Spring Equinox at 7,400 Feet


Daily, Photos / Thursday, March 19th, 2020

Today is the first day of spring, so we’re having a blizzard to celebrate. When you live at the top of a mountain pass, even a smallish one, this sort of thing isn’t unusual.

What is unusual is that we didn’t have to look up school closings for this one. Because everything is already closed. Right now, even the Interstates are closed due to accidents. People are still going out and about. Most of them have to. We’re fortunate here, that we are able to work from home, that our companies are actually mandating that we work from home. So many others are not so lucky.

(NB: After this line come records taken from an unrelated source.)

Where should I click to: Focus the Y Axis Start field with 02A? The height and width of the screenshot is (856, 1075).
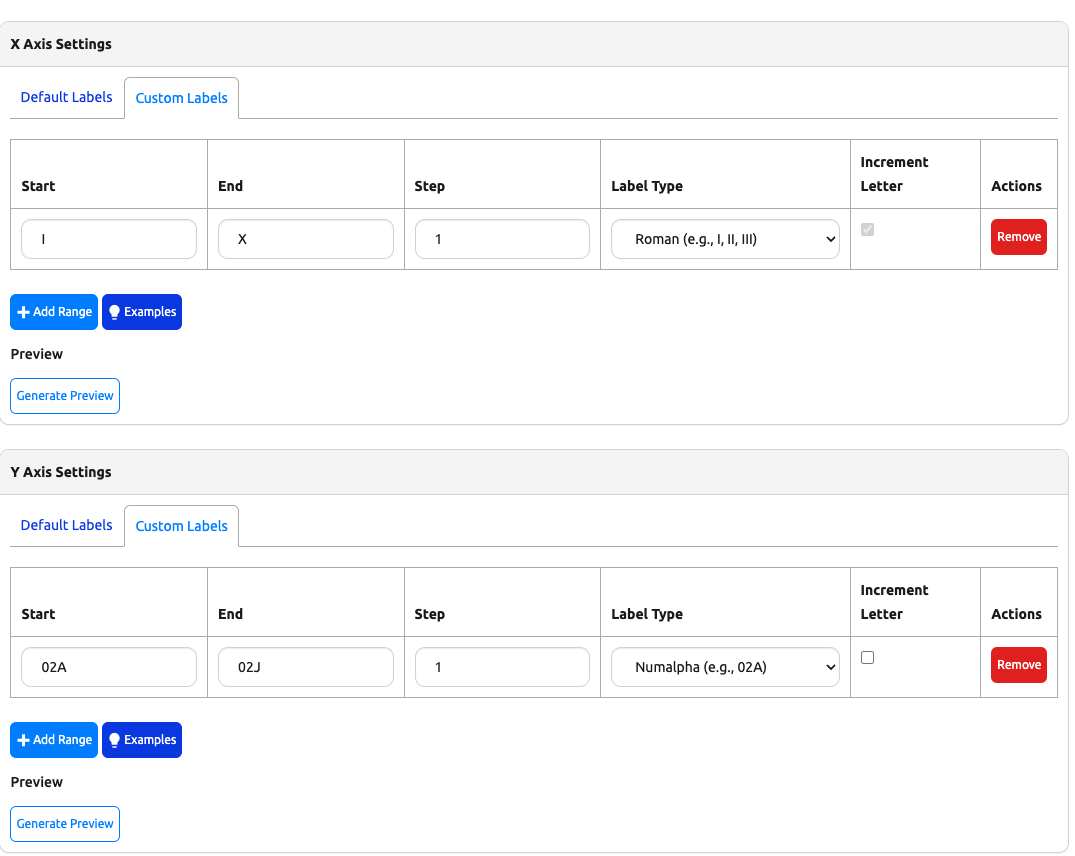[109, 667]

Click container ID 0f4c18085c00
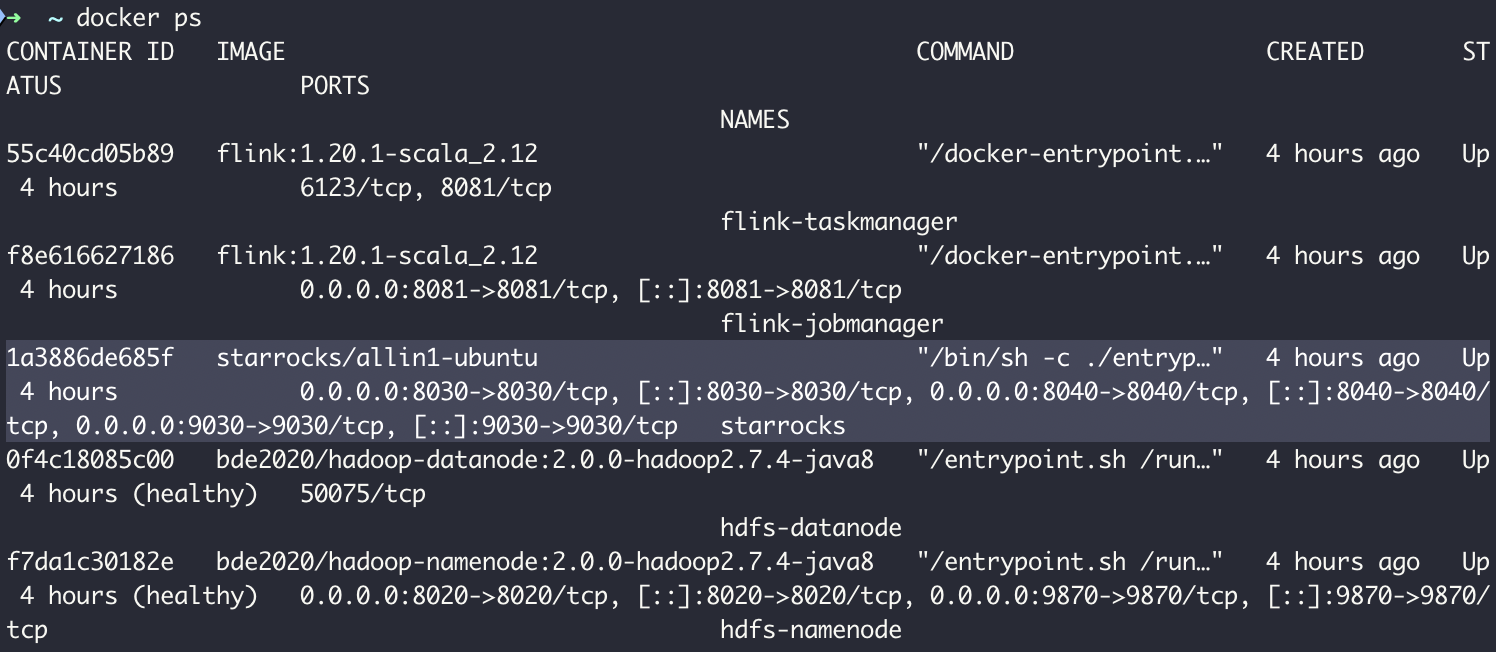pyautogui.click(x=90, y=459)
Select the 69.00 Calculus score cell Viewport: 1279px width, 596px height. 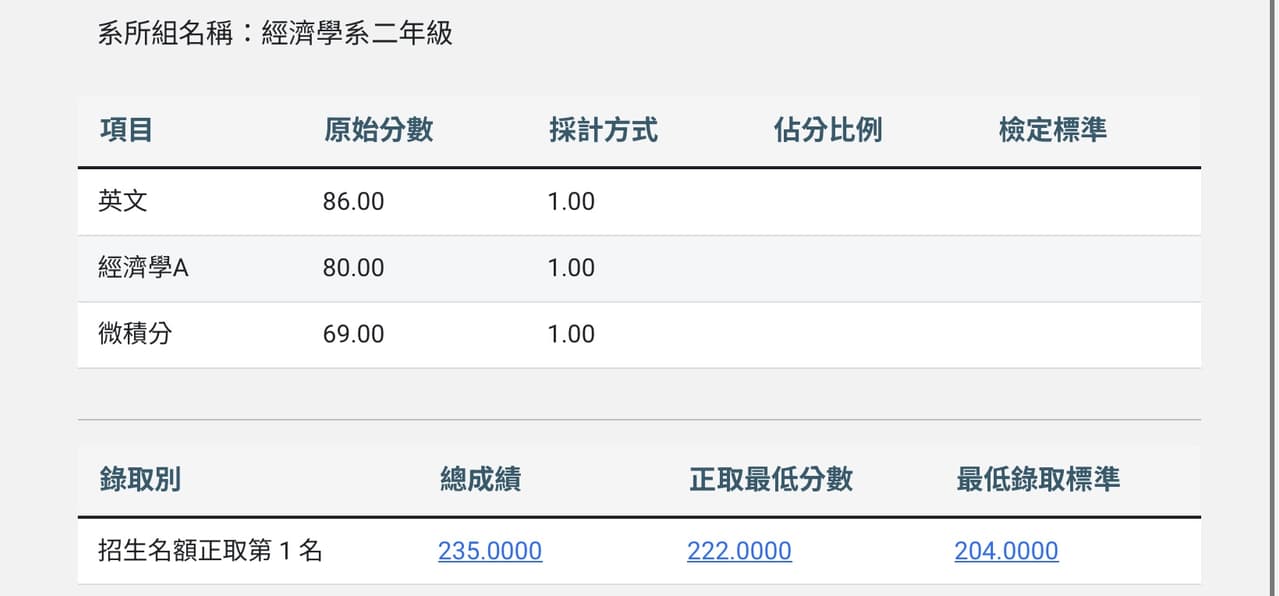pos(353,334)
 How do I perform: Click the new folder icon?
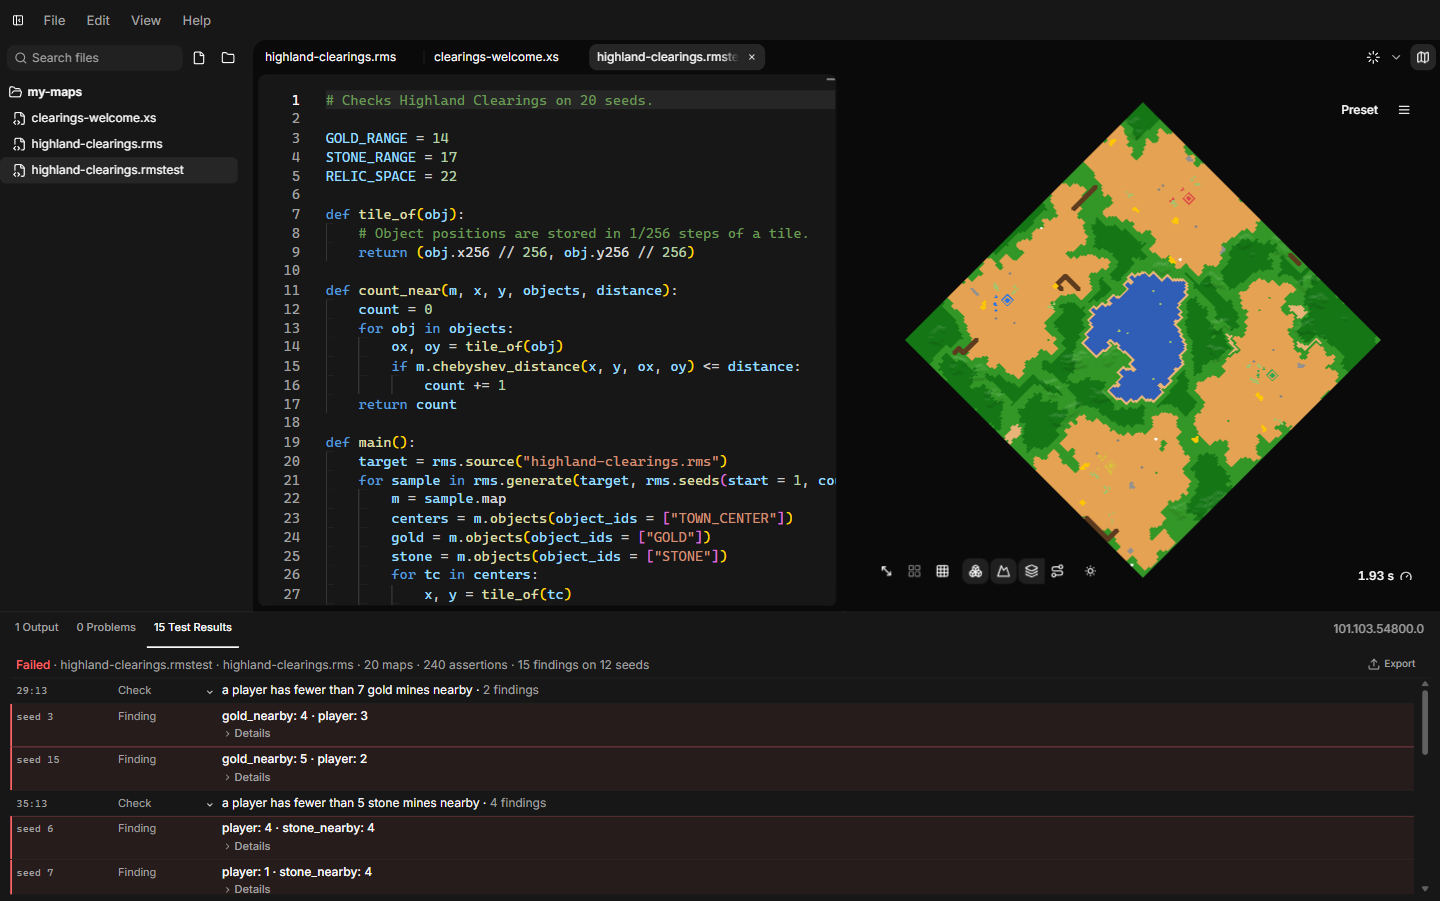(x=228, y=58)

My 16 year old daughter is already antsy at this confinement. She wants to see her friends. To have just a few of them come over when the storm ends. We said no, and when she asked how long this would go on, we looked at her plainly and said we didn’t know. We’ve never experienced anything quite like this before. She disappeared into her room for a while after that. Not long after, I went upstairs to try to get her sister out of bed only to discover that she had slept with her window cracked open two inches all night.

In a blizzard.

Jesus wept.

The rest of the day passed in a quiet snowy work-from-home kind of way. Most of the time the view out my office window was just a white blur with a few hints of trees behind it, the wind gusting brittle splashes of snow across the glass every so often. I’ve found it hard to concentrate today. The news coming out of Italy was grim: not enough room in the morgues for all of their deceased.

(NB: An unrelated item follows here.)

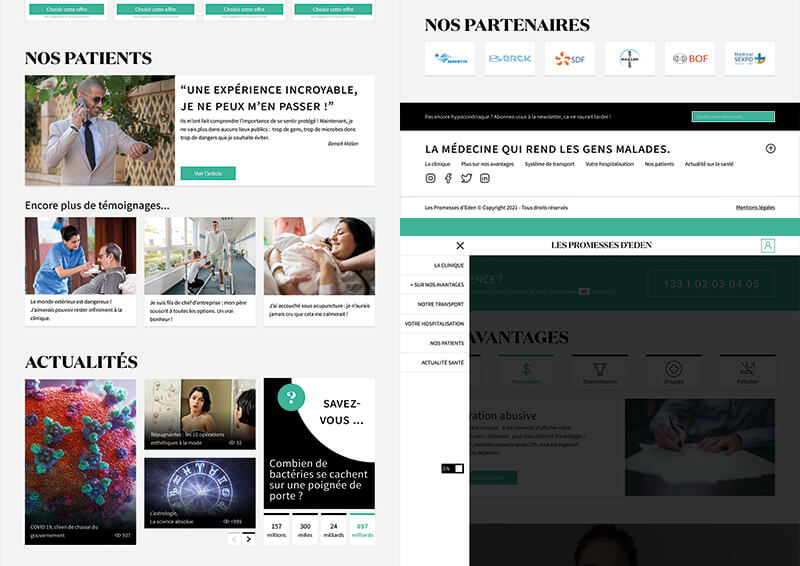Click the newsletter email input field
The height and width of the screenshot is (566, 800).
(733, 117)
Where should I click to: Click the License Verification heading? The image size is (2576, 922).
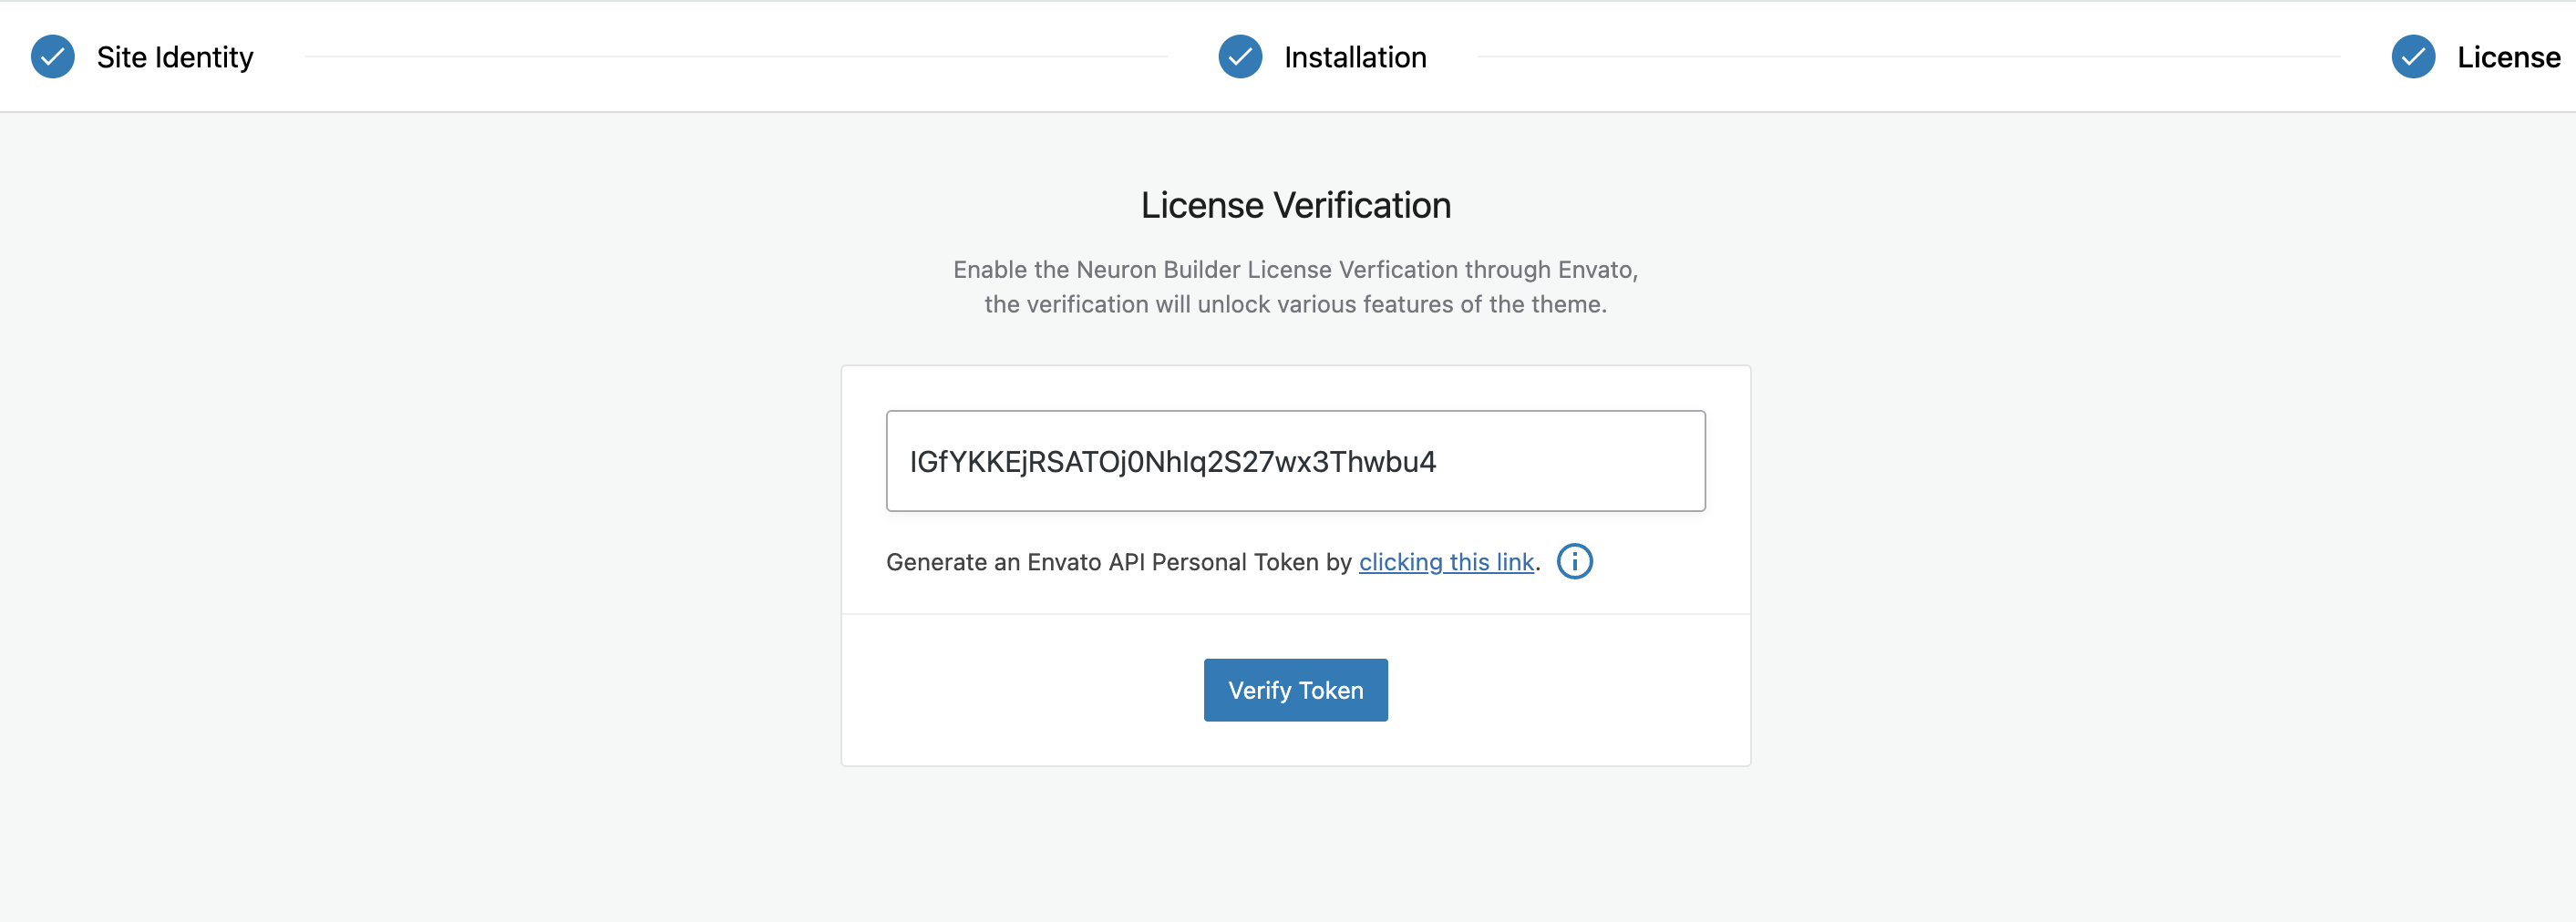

Late in the afternoon, more cancellations of events for my 16 year old came through in a brief flurry of email. Schools will remain closed at least through April 17 now. More spring concerts are cancelled, including all of her band and orchestra rehearsals, and sadly, her trip to Albuquerque with Youth Symphony is off the table as well. Youth Symphony is supposed to travel to Greece and Bulgaria in June for three weeks, and so far, they haven’t officially called it off yet. But if things continue this way, I’m pretty sure that one will go too. I’m sad for my daughter. This spring had so many great things lined up, and one by one, we’re watching them slip away.

But it’s the right thing to do. We have to do our part, my husband and I told her this morning, when she badgered us once again to have just a couple friends over. Just one or two. We can’t just exempt ourselves from social distancing because we’re Pretty Sure it would be fine. We can’t. Too many lives are at stake.